Campus Life

Shihan stuns audience with slam poetry

Slam poet Shihan amazed his audience in the Student Center Ballroom on Nov. 10 with his amazingly real and shocking poems.
The only lights in the Student Center Ballroom were a string of white Christmas lights hanging on the black backdrop of the stage along with dim lights directed toward the stage. A single microphone on a stand and a red stool sat on the stage, ready for Shihan to begin using his words to empower everyone in the room.
Shihan gave a short biography about himself before he began his presentation. He said he had been a full time poet since 1997, and has a wife and two children. He opened up the floor to any questions throughout his reading and encouraged the audience to ask any question they felt that they needed to ask.
He slapped his hands together and let his powerful voice take over. Lyrics like, “real superheroes hold on to every word,” and “even though we’re not all poets, we all bleed the same,” were in his first poem.
After the first poem reading was complete, audience members began what they thought was proper poetry reading etiquette, snapping their fingers instead of clapping. Shihan laughed at this sight, and explained to the audience that people began “snapping” instead of clapping when poetry readings were held in people’s homes.
“Clapping would disturb the neighbors, and they would complain against the people who were holding the poetry readings in their homes, therefore snapping at poetry readings was born,” Shihan said.
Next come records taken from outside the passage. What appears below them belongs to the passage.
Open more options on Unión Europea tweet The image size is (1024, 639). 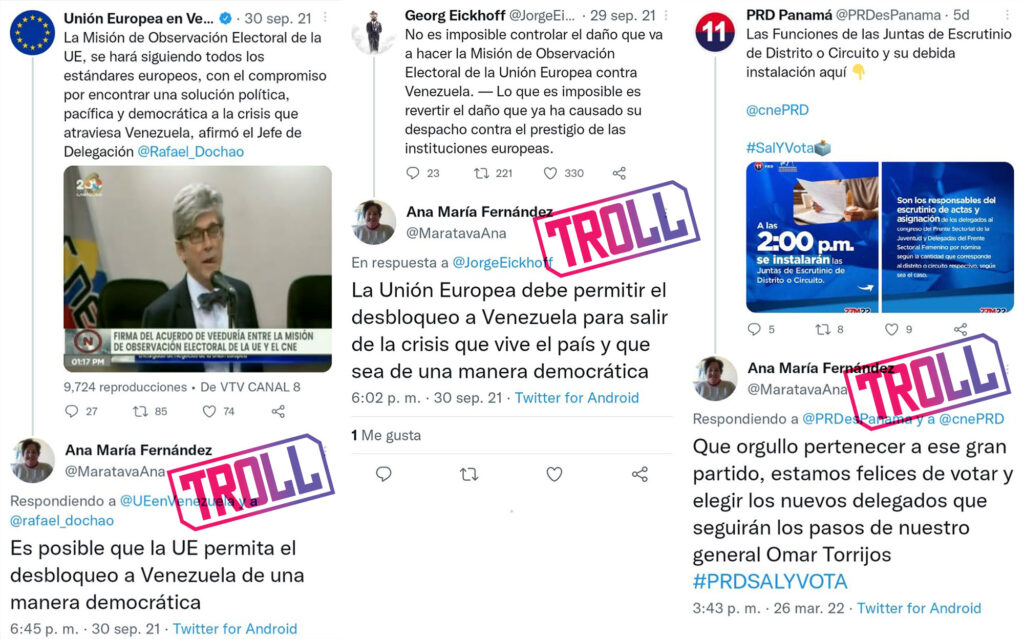tap(325, 18)
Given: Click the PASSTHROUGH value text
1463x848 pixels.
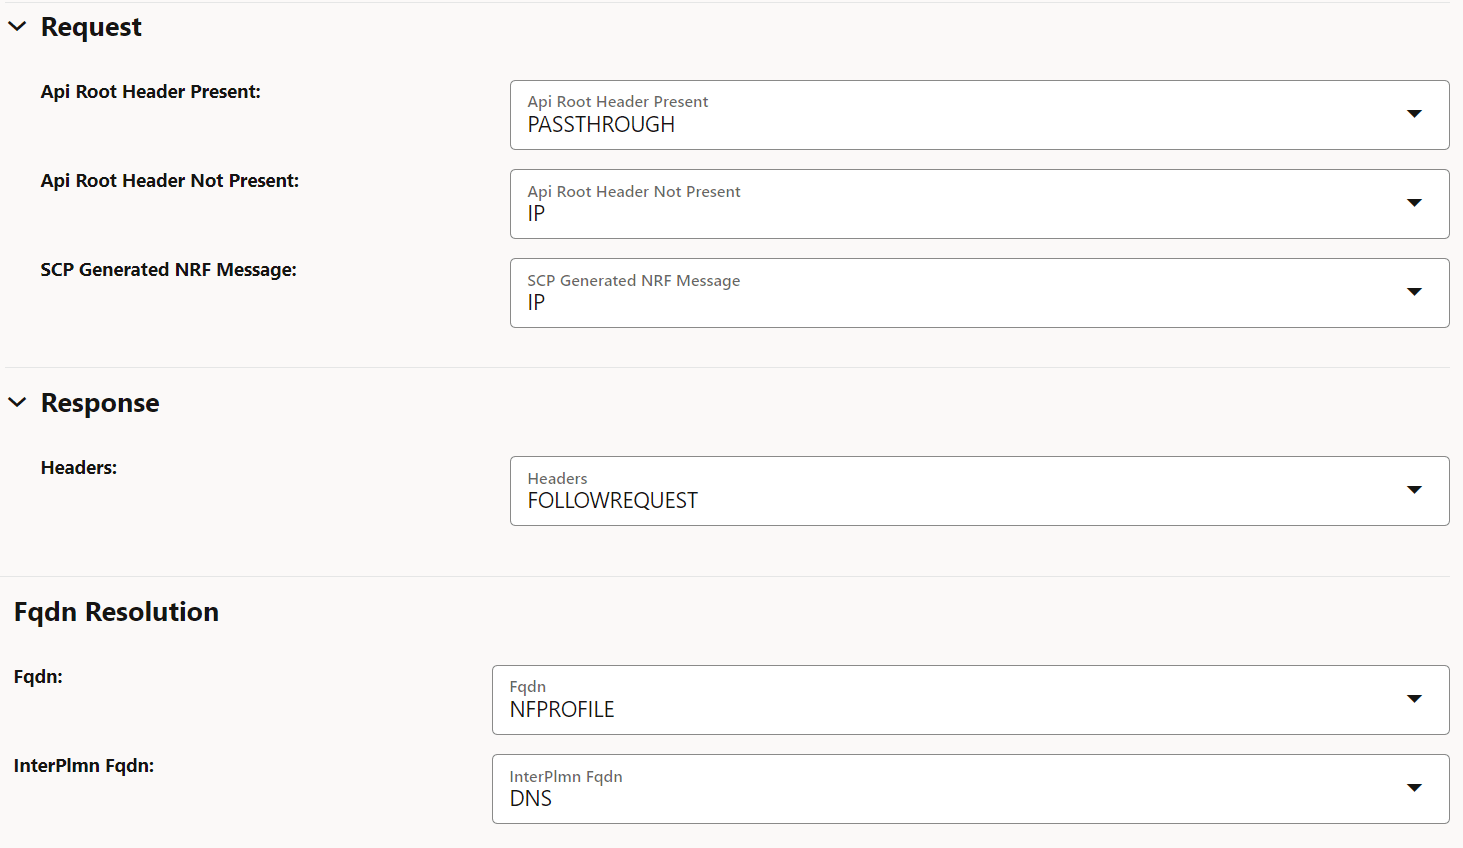Looking at the screenshot, I should click(601, 124).
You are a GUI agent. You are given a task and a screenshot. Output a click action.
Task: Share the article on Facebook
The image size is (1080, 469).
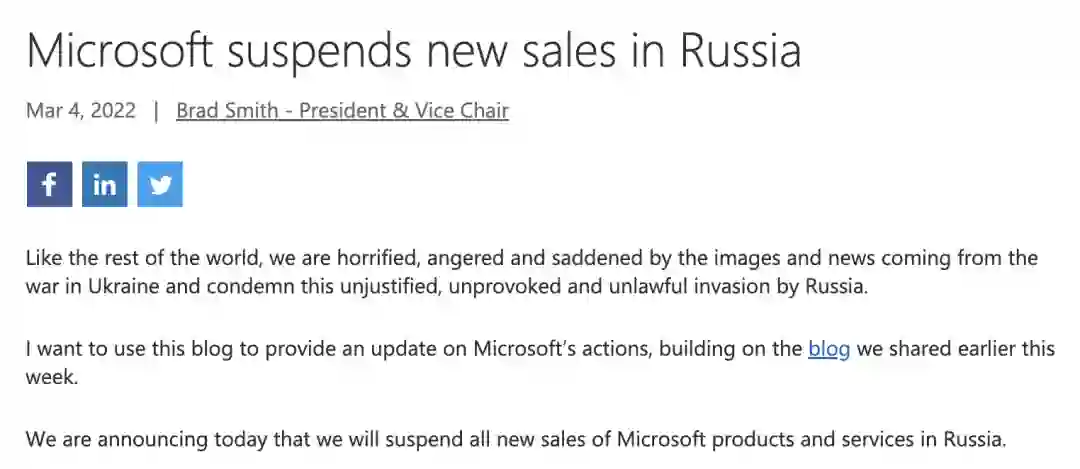point(49,184)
After a few more poems were read, an audience member who attended Shihan’s last poetry reading at UCA raised her hand and requested the poem, “Love Like.” Shihan told the audience member that he would read it at the end of the presentation.
Shihan kept the audience engaged by saying, “By the time this is over, you’ll know a bunch of stuff about my life and I won’t know anything about you.” Laughter filled the ballroom.
He told the crowd that art of any kind is dependent on someone to like it after an audience member requested one of his more popular poems, “Father’s Day.”
Shihan explained to the audience that he volunteers at the Central Juvenile Hall in Los Angeles, where he lives. He said that one of his poems that he had written was from an assignment he had given his “juvie” kids. The poem entitled “Wings,” opened with, “I’m struggling to carry the weight of these words.”
After being prompted with the question, “How long does it normally take for you to write poems?” the artist responded with, “It varies, it could be a couple of hours to six months. It can take me a day to memorize some of my poetry, and some poems I just can’t memorize.”
Shihan said he got inspirations through music by Michael Jackson, Fiona Apple, The Eels and Prince, but he found more inspiration from what he saw and read when he first started on the poetry scene. Now that he has grown older, Shihan said he finds inspiration in his family and friends.
Senior Rachel Linck said she came to the event because of the emotional inspiration that Shihan conveys.
“I saw a spoken word event in Fayetteville and I thought it would be good to see someone this good and famous,” Linck said.
Junior Stephen Grady said he was was excited to see Shihan.
“I saw him on the HBO Def Poetry Jam and really liked him. ‘Father’s Day’ is my favorite poem by him,” Grady said.